● The input:
* * * * * * *

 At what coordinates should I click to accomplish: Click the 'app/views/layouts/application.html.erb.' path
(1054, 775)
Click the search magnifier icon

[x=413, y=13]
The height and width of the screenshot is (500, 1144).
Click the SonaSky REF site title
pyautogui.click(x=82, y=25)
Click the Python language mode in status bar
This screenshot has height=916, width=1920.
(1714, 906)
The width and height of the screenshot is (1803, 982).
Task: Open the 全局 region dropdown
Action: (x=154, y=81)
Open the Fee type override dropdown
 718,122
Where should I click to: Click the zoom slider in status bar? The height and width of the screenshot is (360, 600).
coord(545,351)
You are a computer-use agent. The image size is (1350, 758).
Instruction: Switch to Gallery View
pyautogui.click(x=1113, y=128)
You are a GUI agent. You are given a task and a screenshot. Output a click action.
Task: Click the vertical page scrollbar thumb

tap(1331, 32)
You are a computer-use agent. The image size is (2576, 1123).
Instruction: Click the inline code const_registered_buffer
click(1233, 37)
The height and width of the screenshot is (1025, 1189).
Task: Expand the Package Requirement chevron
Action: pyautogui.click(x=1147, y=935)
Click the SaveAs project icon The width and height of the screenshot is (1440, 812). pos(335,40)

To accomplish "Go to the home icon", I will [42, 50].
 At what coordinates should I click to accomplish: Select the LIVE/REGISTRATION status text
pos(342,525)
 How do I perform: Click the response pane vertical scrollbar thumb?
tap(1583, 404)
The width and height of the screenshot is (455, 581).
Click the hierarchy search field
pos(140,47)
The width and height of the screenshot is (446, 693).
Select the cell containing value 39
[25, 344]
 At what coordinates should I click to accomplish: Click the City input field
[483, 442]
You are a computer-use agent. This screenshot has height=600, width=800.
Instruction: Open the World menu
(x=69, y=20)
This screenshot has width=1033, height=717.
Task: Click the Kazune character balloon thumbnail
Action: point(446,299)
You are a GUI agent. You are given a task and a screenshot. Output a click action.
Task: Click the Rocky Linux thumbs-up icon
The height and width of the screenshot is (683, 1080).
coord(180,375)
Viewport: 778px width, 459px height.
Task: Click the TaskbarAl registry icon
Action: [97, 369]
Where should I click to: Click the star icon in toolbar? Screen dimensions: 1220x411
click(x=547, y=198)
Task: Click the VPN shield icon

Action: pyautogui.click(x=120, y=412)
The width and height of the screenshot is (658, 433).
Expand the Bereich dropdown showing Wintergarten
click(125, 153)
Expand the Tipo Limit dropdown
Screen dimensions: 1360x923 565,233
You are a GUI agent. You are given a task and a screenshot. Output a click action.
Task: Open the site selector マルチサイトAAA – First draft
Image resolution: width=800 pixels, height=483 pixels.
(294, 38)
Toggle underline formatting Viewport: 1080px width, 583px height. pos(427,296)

* * * * * * *

● About this exercise:
Which lines hold the word "computer"? Return all of them from the records above.

● Response:
You are a computer-use agent. The image size is (1350, 758).
You are a computer-use agent. The image size is (2576, 1123).
You are a computer-use agent. This screenshot has height=600, width=800.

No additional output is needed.